RIVOLI – Giovedì 30 dicembre, al pomeriggio, mi sono recato all’ospedale di Rivoli per ritirare il referto medico di una risonanza magnetica posta in essere la scorsa settimana. Certo della logistica ho parcheggiato in un posto strategico, in modo da guadagnare presto l’accesso per poi usare l’ascensore fino al primo piano essendo momentaneamente (spero) claudicante. Il personale gentile come sempre dopo aver misurato la mia temperatura corporea e avermi fornito il gel disinfettante mi indicava dove poter prendere l’ascensore, ma ad un tratto, con rammarico, contrordine; da una certa ora per accedere al reparto risonanza magnetica per ritiro referti è necessario scendere la rampa di accesso ambulanze, transitare di fronte all’ingresso delle camere mortuarie e dopo alcune decine di metri dall’ingresso sullodato percorrere due piani su quattro rampe di scale. Devo precisare che sono una persona ottimista e sempre di buonumore, quindi quando mi sono ritrovato a percorrere le scale, azzoppato con grossi problemi alla schiena, ma aiutando una signora anziana e minuta, mi è scappato un sorriso.

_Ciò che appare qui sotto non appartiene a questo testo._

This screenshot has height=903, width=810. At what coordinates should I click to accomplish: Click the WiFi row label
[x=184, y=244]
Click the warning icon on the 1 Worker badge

Sembravamo “il gatto e la volpe” notoriamente zoppicanti e bisognosi dell’aiuto di una stampella. Durante la discesa, la stessa signora mi chiedeva se potevo precederla di alcuni gradini, sarei intervenuto in caso di “inciampo”. Un gradino alla volta siamo giunti alla fine delle quattro lunghe rampe.

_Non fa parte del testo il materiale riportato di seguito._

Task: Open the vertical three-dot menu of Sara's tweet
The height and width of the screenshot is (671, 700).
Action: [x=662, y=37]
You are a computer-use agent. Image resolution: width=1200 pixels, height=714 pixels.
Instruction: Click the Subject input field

Comprendo che vi devono necessariamente essere delle regole da rispettare, tuttavia a volte, in certe situazioni, basterebbe solo un po’ di buonsenso. Preciso che tutto il personale, anche nell’occasione dell’esame vero e proprio, è stato squisito, ma se qualcuno, un responsabile o simile potesse intervenire per evitare questo piccolo-grande disagio, sarebbe veramente una ulteriore nota positiva.